OpenAI's tiktoken in Go, ported for use at Enterpret.
Tiktoken is a fast BPE tokeniser for use with OpenAI's models.
This is a port of the original tiktoken.
go get github.com/aavaz-ai/tiktoken-go
Tiktoken-go has the same cache mechanism as the original Tiktoken library.
You can set the cache directory by using the environment variable TIKTOKEN_CACHE_DIR.
Once this variable is set, tiktoken-go will use this directory to cache the token dictionary.
If you don't set this environment variable, tiktoken-go will download the dictionary each time you initialize an encoding for the first time.
package main
import (
"fmt"
"github.com/aavaz-ai/tiktoken-go"
)
func main() (num_tokens int) {
text = "Hello, world!"
encoding = "r50k_base"
tke, err := tiktoken.GetEncoding(encoding)
if err != nil {
err = fmt.Errorf("getEncoding: %v", err)
return
}
// encode
token := tke.Encode(text, nil, nil)
// num_tokens
num_tokens = len(token)
}
package main
import (
"fmt"
"github.com/aavaz-ai/tiktoken-go"
)
func main() (num_tokens int) {
text = "Hello, world!"
encoding = "davinci"
tkm, err := tiktoken.EncodingForModel(model)
if err != nil {
err = fmt.Errorf("getEncoding: %v", err)
return
}
// encode
token := tke.Encode(text, nil, nil)
// num_tokens
num_tokens = len(token)
}
Below is an example function for counting tokens for messages passed to gpt-3.5-turbo-0301 or gpt-4-0314.
The following code was written by @nasa1024 based on openai-cookbook examples.
Please note that the token calculation method for the message may change at any time, so this code may not necessarily be applicable in the future.
If you need accurate calculation, please refer to the official documentation.
If you find that this code is no longer applicable, please feel free to submit a PR or Issue.
package main
import (
"fmt"
"github.com/aavaz-ai/tiktoken-go"
"github.com/sashabaranov/go-openai"
)
func NumTokensFromMessages(messages []openai.ChatCompletionMessage, model string) (num_tokens int) {
tkm, err := tiktoken.EncodingForModel(model)
if err != nil {
err = fmt.Errorf("EncodingForModel: %v", err)
fmt.Println(err)
return
}
var tokens_per_message int
var tokens_per_name int
if model == "gpt-3.5-turbo-0301" || model == "gpt-3.5-turbo" {
tokens_per_message = 4
tokens_per_name = -1
} else if model == "gpt-4-0314" || model == "gpt-4" {
tokens_per_message = 3
tokens_per_name = 1
} else {
fmt.Println("Warning: model not found.

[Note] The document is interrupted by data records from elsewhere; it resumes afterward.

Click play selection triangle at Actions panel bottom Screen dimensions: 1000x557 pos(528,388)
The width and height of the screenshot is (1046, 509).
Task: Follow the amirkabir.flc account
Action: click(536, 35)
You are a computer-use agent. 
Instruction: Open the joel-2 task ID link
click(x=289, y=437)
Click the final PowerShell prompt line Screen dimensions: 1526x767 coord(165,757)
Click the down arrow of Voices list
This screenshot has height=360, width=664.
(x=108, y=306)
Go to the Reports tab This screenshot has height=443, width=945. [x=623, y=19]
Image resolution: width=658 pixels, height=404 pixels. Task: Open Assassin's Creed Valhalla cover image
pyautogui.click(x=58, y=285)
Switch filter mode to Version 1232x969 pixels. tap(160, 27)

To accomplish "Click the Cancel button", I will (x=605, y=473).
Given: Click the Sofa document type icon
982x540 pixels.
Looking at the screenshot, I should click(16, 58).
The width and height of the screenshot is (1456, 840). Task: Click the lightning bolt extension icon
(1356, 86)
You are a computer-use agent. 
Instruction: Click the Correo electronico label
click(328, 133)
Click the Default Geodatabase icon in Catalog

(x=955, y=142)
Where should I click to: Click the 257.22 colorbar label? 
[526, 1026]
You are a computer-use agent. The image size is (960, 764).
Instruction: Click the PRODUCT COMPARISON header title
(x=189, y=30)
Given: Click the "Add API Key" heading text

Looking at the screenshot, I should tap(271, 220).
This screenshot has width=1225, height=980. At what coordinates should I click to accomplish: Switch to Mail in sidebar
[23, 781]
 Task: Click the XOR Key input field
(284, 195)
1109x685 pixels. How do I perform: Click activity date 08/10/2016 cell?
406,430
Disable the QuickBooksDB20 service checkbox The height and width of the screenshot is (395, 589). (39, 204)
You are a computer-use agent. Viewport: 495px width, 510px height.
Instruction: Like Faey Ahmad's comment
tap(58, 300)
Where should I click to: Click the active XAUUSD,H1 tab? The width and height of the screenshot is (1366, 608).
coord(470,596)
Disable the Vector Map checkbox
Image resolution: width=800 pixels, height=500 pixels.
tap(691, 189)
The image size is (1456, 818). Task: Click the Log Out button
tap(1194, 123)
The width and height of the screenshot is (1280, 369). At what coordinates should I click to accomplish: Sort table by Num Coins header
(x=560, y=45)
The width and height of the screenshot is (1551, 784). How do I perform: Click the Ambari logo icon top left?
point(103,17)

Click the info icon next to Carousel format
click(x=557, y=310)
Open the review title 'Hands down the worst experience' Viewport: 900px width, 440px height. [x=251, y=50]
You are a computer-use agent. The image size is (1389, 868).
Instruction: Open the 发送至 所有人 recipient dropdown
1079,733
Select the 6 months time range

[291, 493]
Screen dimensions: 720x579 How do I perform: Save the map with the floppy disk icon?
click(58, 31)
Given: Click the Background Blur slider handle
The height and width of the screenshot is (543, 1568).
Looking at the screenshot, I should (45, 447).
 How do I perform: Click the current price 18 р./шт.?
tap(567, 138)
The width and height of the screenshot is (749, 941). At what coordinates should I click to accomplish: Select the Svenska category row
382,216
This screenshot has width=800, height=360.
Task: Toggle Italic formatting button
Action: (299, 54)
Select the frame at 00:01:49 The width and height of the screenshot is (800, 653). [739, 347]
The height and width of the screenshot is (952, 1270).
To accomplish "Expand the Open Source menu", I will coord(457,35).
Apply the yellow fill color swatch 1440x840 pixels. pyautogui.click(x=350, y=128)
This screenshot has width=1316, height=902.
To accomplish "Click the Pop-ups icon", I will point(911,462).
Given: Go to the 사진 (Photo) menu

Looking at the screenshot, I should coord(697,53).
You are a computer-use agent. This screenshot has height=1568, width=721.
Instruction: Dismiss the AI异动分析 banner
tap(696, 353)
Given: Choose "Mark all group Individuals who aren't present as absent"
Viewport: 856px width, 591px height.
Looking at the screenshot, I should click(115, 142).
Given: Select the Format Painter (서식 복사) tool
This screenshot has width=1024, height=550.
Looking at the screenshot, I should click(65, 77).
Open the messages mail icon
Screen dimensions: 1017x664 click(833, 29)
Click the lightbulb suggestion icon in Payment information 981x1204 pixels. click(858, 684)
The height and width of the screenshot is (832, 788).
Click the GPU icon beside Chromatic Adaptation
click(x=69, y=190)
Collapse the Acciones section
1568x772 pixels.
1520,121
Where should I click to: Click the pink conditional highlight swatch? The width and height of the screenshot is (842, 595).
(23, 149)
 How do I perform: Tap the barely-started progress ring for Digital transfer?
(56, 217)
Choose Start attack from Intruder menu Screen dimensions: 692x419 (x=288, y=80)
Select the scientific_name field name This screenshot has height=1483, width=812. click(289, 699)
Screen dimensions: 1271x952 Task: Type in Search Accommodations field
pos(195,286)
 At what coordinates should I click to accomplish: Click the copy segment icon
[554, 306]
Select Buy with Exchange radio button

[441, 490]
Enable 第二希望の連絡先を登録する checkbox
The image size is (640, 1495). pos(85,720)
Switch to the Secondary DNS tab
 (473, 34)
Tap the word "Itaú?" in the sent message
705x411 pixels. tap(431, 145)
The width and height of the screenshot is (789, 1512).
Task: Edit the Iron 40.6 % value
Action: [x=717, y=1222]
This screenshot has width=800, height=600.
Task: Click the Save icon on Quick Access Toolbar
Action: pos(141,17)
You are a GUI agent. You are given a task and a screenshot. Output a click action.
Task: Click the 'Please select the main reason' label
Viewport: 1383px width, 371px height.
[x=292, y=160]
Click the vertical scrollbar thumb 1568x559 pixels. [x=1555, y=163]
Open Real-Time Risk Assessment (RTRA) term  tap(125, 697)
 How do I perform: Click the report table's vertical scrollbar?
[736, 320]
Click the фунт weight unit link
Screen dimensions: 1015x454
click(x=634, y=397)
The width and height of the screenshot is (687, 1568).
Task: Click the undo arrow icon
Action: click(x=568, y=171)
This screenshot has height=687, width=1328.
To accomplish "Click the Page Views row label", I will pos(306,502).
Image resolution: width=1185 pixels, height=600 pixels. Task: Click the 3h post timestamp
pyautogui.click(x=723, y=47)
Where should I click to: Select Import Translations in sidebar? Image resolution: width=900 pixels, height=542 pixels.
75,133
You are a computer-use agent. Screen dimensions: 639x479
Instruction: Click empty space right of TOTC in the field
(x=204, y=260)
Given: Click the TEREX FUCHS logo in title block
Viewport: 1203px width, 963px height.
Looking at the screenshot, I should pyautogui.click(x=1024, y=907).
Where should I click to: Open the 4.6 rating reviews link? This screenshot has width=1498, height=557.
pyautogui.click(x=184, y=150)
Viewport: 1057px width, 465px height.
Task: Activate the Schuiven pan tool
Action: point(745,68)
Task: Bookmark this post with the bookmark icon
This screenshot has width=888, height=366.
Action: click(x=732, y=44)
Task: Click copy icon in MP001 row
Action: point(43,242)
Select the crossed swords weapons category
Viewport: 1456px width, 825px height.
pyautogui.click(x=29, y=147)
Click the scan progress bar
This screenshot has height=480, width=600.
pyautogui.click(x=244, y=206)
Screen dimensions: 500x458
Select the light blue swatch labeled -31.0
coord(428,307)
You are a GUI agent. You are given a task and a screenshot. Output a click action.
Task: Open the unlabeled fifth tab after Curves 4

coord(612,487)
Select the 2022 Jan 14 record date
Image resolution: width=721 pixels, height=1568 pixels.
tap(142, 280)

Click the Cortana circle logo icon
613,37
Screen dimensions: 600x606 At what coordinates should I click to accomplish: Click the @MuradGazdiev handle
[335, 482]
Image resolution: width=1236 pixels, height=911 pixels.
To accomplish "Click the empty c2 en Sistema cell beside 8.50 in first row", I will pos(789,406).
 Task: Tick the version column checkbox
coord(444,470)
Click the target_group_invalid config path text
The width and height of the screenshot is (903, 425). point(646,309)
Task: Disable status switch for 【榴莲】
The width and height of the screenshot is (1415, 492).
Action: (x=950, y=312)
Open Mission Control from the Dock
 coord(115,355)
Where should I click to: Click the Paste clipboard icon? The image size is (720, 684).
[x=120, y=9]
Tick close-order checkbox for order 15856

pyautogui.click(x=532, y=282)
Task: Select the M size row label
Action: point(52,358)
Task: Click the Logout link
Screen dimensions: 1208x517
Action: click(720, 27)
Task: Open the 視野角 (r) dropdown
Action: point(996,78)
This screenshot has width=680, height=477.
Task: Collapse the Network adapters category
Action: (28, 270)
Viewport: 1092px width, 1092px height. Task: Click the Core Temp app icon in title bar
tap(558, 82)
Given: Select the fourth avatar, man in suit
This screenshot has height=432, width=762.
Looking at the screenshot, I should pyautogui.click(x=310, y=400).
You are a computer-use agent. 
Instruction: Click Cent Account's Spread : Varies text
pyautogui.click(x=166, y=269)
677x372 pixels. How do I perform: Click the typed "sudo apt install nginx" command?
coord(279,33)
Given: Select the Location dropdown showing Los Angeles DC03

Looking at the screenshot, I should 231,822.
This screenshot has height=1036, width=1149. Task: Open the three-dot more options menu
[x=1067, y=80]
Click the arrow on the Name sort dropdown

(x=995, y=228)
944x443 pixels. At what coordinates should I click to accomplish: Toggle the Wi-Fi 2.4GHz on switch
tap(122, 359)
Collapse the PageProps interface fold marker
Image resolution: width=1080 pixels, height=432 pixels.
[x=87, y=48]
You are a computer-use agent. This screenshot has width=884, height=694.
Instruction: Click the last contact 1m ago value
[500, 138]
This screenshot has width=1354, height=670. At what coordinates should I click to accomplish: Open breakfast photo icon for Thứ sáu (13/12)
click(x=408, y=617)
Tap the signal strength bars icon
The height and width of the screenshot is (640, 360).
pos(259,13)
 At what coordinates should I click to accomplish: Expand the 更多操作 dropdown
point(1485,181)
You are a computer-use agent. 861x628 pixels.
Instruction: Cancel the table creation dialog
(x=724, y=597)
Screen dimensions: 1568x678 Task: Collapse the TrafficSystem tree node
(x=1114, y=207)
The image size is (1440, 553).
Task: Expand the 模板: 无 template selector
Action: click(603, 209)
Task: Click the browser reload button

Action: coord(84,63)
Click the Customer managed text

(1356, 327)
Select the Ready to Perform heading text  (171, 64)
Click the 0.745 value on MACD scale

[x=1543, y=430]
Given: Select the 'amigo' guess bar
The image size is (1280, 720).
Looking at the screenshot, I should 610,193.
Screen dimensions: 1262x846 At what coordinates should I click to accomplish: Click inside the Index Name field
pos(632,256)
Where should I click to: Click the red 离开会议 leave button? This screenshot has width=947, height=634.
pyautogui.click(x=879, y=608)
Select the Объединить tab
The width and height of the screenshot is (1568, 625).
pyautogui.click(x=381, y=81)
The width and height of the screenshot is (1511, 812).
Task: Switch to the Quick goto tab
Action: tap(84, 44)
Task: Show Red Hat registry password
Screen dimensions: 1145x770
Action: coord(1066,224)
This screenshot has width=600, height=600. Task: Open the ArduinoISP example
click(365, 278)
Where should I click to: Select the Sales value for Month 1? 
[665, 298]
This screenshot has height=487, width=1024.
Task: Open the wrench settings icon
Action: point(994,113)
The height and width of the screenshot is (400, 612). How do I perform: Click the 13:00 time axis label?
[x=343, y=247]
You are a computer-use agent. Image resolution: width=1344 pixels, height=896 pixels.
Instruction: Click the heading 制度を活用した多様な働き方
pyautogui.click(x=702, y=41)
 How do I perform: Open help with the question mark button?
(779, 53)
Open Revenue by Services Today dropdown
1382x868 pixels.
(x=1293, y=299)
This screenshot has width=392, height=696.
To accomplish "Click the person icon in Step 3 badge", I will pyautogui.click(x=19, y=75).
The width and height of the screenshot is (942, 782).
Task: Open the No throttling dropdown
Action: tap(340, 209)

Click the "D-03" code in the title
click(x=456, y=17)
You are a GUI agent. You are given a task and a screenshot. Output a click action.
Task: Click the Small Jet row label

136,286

Using cl100k_base encoding.")
tokens_per_message = 3
tokens_per_name = 1
}
for _, message := range messages {
num_tokens += tokens_per_message
num_tokens += len(tkm.Encode(message.Content, nil, nil))
num_tokens += len(tkm.Encode(message.Role, nil, nil))
if message.Name != "" {
num_tokens += tokens_per_name
}
}
num_tokens += 3
return num_tokens
}
Encoding name | OpenAI models |
---|---|
cl100k_base |
gpt-4 , gpt-3.5-turbo , text-embedding-ada-002 |
p50k_base |
Codex models, text-davinci-002 , text-davinci-003 |
r50k_base (or gpt2 ) |
GPT-3 models like davinci |
Model name | OpenAI models |
---|---|
gpt-4 | cl100k_base |
gpt-4-* | cl100k_base |
gpt-3.5-turbo | cl100k_base |
gpt-3.5-turbo-* | cl100k_base |
text-davinci-003 | p50k_base |
text-davinci-002 | p50k_base |
text-davinci-001 | r50k_base |
text-curie-001 | r50k_base |
text-babbage-001 | r50k_base |
text-ada-001 | r50k_base |
davinci | r50k_base |
curie | r50k_base |
babbage | r50k_base |
ada | r50k_base |
code-davinci-002 | p50k_base |
code-davinci-001 | p50k_base |
code-cushman-002 | p50k_base |
code-cushman-001 | p50k_base |
davinci-codex | p50k_base |
cushman-codex | p50k_base |
text-davinci-edit-001 | p50k_edit |
code-davinci-edit-001 | p50k_edit |
text-embedding-ada-002 | cl100k_base |
text-similarity-davinci-001 | r50k_base |
text-similarity-curie-001 | r50k_base |
text-similarity-babbage-001 | r50k_base |
text-similarity-ada-001 | r50k_base |
text-search-davinci-doc-001 | r50k_base |
text-search-curie-doc-001 | r50k_base |
text-search-babbage-doc-001 | r50k_base |
text-search-ada-doc-001 | r50k_base |
code-search-babbage-code-001 | r50k_base |
code-search-ada-code-001 | r50k_base |
gpt2 | gpt2 |